* [Task brief]:
From the records below, transcribe only the lines running from the one with "Screen dimensions: 620x578" through the one with "has height=569, width=1024.". Keep both of those end lines.

--- Record set Enclosed Below ---

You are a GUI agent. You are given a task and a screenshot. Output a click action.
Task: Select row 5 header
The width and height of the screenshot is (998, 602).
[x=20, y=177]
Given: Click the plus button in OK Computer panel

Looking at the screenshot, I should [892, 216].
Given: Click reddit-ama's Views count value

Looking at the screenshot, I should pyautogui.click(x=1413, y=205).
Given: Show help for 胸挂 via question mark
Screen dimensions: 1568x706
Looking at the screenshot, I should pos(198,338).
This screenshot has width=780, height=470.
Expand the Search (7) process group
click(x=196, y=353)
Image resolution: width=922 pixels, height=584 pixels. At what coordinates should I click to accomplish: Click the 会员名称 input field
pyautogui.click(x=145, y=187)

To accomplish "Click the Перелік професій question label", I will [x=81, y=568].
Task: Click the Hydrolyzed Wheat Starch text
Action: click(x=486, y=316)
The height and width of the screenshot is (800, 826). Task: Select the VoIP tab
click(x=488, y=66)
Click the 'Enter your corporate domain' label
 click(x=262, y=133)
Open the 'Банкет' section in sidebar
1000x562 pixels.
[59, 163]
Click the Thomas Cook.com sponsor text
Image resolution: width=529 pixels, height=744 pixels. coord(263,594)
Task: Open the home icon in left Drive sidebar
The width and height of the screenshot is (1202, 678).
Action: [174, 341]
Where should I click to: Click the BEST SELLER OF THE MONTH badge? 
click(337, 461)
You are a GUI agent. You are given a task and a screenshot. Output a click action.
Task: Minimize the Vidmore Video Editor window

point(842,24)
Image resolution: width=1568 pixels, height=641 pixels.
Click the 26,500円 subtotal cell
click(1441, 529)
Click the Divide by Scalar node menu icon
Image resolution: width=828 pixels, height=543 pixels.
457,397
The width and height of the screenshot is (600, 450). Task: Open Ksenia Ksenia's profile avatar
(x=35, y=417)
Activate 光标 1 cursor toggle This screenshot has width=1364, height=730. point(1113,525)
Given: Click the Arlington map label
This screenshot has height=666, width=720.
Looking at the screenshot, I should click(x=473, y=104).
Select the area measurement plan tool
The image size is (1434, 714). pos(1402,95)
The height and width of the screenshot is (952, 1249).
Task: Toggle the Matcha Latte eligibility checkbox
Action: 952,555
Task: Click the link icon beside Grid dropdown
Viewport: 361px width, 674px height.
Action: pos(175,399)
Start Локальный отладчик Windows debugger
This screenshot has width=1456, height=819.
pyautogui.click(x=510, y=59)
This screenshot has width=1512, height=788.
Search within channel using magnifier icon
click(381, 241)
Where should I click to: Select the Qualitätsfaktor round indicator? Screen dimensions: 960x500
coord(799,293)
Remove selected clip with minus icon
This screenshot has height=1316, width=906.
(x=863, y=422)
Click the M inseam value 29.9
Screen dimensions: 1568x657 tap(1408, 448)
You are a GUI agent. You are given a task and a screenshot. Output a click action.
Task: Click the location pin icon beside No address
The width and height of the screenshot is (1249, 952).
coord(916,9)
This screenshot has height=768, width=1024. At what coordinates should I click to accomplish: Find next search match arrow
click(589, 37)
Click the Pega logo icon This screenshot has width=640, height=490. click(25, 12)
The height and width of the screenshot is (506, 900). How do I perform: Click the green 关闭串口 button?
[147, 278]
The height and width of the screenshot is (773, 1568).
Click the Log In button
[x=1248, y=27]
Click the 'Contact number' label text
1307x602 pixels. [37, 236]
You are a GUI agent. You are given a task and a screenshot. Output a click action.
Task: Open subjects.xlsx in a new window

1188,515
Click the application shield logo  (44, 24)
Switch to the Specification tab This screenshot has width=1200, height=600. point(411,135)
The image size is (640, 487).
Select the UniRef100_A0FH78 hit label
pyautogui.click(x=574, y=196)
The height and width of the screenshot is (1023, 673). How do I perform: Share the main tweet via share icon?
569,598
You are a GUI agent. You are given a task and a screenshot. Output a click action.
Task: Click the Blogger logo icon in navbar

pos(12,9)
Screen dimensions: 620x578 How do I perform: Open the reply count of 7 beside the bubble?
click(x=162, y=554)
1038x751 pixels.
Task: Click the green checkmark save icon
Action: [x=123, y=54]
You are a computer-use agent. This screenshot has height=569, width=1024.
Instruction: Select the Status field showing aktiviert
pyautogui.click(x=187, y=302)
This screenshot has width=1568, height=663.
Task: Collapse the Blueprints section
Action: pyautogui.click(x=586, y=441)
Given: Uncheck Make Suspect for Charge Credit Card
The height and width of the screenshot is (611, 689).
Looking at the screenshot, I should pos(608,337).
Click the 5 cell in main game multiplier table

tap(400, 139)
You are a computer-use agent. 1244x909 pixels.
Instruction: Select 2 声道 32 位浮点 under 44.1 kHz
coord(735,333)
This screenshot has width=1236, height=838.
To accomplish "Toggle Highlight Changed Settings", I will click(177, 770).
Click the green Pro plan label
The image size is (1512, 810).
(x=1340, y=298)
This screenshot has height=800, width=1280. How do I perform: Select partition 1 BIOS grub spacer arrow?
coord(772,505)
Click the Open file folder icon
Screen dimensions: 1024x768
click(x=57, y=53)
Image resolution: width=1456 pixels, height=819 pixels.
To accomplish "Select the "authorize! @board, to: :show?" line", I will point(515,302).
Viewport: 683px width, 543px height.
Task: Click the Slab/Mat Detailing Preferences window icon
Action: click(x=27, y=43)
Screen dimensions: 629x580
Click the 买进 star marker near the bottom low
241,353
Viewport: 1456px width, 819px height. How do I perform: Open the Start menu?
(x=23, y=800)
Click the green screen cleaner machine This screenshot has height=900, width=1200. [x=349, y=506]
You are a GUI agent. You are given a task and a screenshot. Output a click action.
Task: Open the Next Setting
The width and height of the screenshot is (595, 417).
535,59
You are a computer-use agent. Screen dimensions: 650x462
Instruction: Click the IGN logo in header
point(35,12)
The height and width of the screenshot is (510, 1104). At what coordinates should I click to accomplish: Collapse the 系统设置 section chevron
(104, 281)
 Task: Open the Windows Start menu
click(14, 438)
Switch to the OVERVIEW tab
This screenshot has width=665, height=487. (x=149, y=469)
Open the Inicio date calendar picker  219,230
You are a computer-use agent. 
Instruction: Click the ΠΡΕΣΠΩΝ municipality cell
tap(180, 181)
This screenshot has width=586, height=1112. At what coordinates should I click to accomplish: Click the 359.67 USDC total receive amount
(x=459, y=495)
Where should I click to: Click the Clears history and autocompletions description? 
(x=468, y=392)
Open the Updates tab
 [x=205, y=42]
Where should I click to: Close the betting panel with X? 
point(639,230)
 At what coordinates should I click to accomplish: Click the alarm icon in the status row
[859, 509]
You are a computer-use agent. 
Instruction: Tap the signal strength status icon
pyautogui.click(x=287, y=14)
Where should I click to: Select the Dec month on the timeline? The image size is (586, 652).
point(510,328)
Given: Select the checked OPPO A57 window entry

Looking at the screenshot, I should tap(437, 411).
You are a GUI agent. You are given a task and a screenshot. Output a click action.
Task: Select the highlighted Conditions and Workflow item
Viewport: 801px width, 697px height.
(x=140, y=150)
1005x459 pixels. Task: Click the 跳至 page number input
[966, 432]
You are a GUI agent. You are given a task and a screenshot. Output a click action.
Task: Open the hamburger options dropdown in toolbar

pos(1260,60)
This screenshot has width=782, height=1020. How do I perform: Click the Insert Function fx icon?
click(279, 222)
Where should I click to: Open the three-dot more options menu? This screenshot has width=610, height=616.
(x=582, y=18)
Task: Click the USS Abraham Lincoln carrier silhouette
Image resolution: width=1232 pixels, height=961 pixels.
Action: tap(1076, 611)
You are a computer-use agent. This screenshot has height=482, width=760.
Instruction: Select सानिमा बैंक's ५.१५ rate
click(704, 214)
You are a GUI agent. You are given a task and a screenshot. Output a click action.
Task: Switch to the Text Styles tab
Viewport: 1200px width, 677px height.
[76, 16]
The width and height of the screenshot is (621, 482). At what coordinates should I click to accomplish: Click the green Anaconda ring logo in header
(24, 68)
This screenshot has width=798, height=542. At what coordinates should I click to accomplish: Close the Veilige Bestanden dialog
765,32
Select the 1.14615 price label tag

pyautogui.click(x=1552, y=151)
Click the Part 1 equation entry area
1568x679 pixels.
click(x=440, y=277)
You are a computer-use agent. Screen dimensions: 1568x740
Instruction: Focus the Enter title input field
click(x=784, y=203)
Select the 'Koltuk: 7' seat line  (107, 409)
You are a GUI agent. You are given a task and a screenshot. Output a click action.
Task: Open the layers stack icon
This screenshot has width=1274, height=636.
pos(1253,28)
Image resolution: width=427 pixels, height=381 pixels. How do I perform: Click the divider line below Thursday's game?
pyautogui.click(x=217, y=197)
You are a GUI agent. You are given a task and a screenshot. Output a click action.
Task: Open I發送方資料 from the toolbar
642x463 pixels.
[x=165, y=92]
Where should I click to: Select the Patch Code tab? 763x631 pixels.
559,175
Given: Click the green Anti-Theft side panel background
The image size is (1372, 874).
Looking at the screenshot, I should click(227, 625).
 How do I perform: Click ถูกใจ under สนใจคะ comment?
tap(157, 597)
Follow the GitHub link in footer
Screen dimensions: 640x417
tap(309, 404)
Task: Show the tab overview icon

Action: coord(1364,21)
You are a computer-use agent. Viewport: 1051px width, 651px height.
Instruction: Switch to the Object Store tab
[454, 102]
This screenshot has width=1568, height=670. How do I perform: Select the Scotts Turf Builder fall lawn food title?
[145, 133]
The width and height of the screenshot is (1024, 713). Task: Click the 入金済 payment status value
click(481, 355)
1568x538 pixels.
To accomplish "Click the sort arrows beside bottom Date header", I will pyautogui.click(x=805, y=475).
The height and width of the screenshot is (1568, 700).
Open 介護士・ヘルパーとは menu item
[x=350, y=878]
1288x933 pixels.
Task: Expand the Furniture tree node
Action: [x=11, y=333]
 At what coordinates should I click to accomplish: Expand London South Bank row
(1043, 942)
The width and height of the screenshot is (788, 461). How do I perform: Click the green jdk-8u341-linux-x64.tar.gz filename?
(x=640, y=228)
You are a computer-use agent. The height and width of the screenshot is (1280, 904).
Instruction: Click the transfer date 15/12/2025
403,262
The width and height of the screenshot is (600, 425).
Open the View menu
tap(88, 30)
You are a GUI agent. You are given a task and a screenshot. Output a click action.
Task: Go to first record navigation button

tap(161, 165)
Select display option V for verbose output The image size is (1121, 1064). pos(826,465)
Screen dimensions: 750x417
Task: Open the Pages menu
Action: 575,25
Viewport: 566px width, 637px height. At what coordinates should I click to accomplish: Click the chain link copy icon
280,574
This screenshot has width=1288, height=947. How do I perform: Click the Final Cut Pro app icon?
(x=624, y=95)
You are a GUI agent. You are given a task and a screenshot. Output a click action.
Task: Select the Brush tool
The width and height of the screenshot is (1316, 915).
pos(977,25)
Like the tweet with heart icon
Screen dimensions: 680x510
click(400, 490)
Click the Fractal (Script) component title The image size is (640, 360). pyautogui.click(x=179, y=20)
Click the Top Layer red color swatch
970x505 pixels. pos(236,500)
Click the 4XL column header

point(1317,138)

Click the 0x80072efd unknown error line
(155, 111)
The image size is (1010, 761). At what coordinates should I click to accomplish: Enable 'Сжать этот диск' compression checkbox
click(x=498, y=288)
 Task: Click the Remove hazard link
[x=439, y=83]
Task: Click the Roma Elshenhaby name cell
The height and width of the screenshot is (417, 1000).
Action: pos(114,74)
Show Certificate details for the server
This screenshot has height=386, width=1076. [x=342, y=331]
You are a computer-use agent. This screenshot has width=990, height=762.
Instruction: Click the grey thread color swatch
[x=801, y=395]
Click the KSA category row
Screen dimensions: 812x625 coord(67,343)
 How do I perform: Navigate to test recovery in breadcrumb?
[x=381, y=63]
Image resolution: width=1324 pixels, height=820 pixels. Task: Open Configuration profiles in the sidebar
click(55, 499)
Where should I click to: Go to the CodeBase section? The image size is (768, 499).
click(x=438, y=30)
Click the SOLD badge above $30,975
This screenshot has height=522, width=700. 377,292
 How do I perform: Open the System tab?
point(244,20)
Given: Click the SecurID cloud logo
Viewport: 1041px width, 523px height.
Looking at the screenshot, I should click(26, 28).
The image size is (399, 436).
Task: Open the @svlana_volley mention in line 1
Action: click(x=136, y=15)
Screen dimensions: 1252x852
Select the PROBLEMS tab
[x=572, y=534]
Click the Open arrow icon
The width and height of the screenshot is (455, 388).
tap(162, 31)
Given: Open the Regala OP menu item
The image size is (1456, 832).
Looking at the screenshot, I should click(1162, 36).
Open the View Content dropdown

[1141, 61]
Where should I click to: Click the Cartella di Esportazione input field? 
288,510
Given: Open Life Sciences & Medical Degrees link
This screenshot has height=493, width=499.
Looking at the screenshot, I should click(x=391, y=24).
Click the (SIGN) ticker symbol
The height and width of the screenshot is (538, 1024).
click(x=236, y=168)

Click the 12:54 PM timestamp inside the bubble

--- End of Enclosed Record set ---

* [Result for this exercise]:
Screen dimensions: 620x578 How do I perform: Open the reply count of 7 beside the bubble?
click(x=162, y=554)
1038x751 pixels.
Task: Click the green checkmark save icon
Action: [x=123, y=54]
You are a computer-use agent. This screenshot has height=569, width=1024.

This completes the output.